I found an old longbow that is easily 40+ years old. It hasn't been used or strung in at least 30 years. It's been hand painted with a design. What I'd like to do is lightly sandpaper the paint off and maybe paint on some glossy finish and get it strung and see how she shoots. Does anyone have any pointers or where I might find the gloss finish to use on a bow? Thanks in advance!

Cheers :darkbeer:


----------



## Two Blade (Jul 13, 2008)

Is it laminated or solid wood? If it's laminated it's probably shootable unless it's damaged if it's all wood, it's probably a wall hanger.


----------



## FORESTGUMP (May 14, 2008)

*Check this site*

droptinetraditions.com Probably learn a lot there about restoring and refinishing. :star:


----------



## BlueBomber (Jun 12, 2010)

Two Blade said:


> Is it laminated or solid wood? If it's laminated it's probably shootable unless it's damaged if it's all wood, it's probably a wall hanger.
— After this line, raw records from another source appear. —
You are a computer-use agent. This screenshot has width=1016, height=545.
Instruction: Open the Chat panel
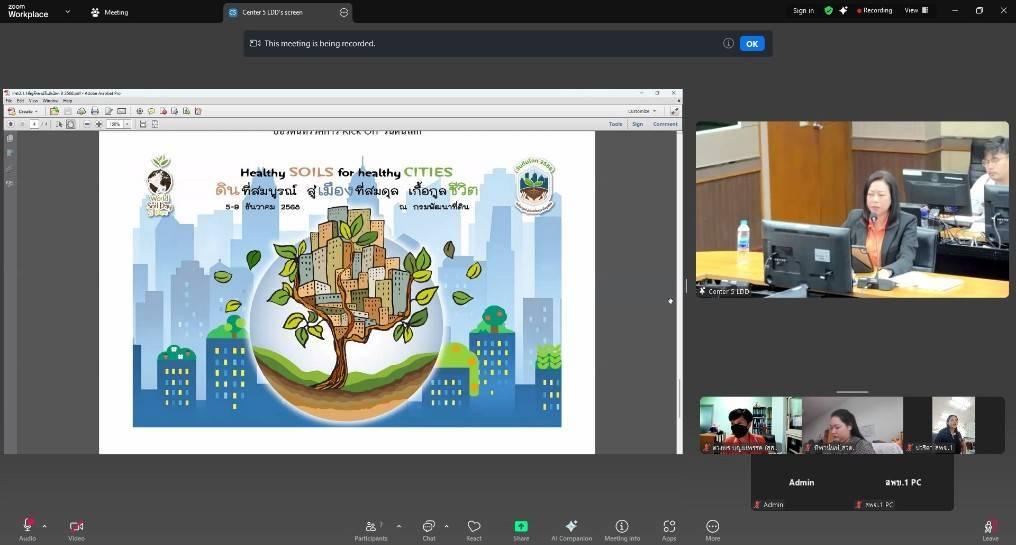pyautogui.click(x=428, y=526)
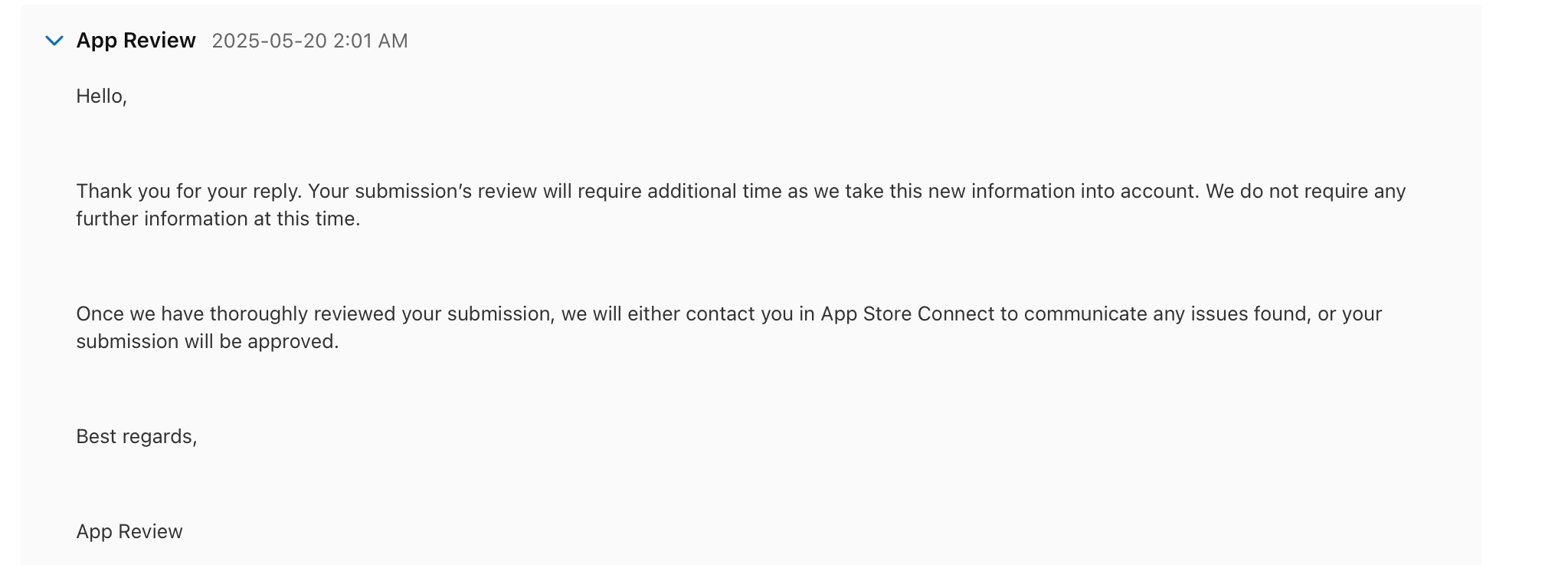Screen dimensions: 1568x565
Task: Click the App Review sender name header
Action: click(x=136, y=41)
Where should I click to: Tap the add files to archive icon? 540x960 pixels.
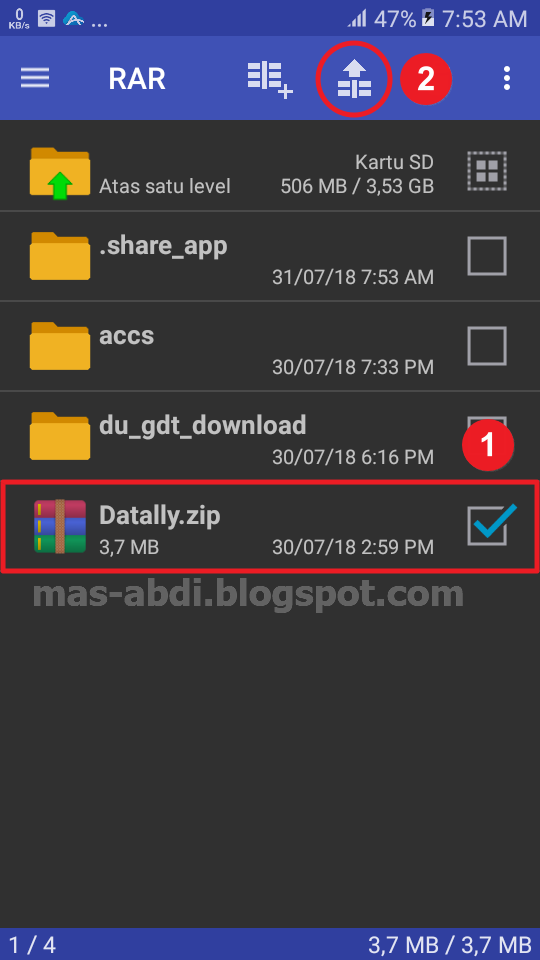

It's not laminated as far as I can tell. Maybe it is under the paint. So if it's not laminated it can't shoot it?


----------



## Two Blade (Jul 13, 2008)

I would wait on someone more knowledgeable than me about selfbows to post. My dad has has an old Ben Pearson Lemon Wood bow that he has never shot for fear of it breaking. He read that these old self bows need to be 'broke in' gradually before shooting them.


----------



## FORESTGUMP (May 14, 2008)

FORESTGUMP said:


> droptinetraditions.com Probably learn a lot there about restoring and refinishing. :star:



The guy who runs this site will answer all your questions if you ask. He restores old bows.


----------



## BlueBomber (Jun 12, 2010)

FORESTGUMP said:


> The guy who runs this site will answer all your questions if you ask. He restores old bows.


Awesome, thanks man! I'll go and check it out.


----------



## Warbow (Apr 18, 2006)

Two Blade said:


> if it's all wood, it's probably a wall hanger.


Depends on the details, like what it is made of and how it was treated and how it was stored. I've shot some pretty old Yew selfbows that continue to be sweet shooters, maybe 50 or 60 years old. But, my experience in such matters is pretty limited.


----------



## alanraw (Feb 18, 2005)

I'd say it depends on the wood and laminates. As Two Blade stated, if it is _lemonwood_, then I personally would make it a wallhanger...or use it for firewood, as lemonwood is notorious for becoming brittle---heard a horror story about someone who was standing in front of someone shooting an old Pearson lemonwood longbow---and thought it was still a viable shooter. Oh well...scars on the back of the head aren't as noticeable as those on the face. God and Christ bless!


----------



## Alpinbogen (Jun 18, 2009)

Inspect the bow well for any sign of delamination, splinter, compression fracure, or other signs of cracks or damage. Such flaws may or not be able to be worked out. If it can't be suitably addressed, make the bow a wall-hanger. 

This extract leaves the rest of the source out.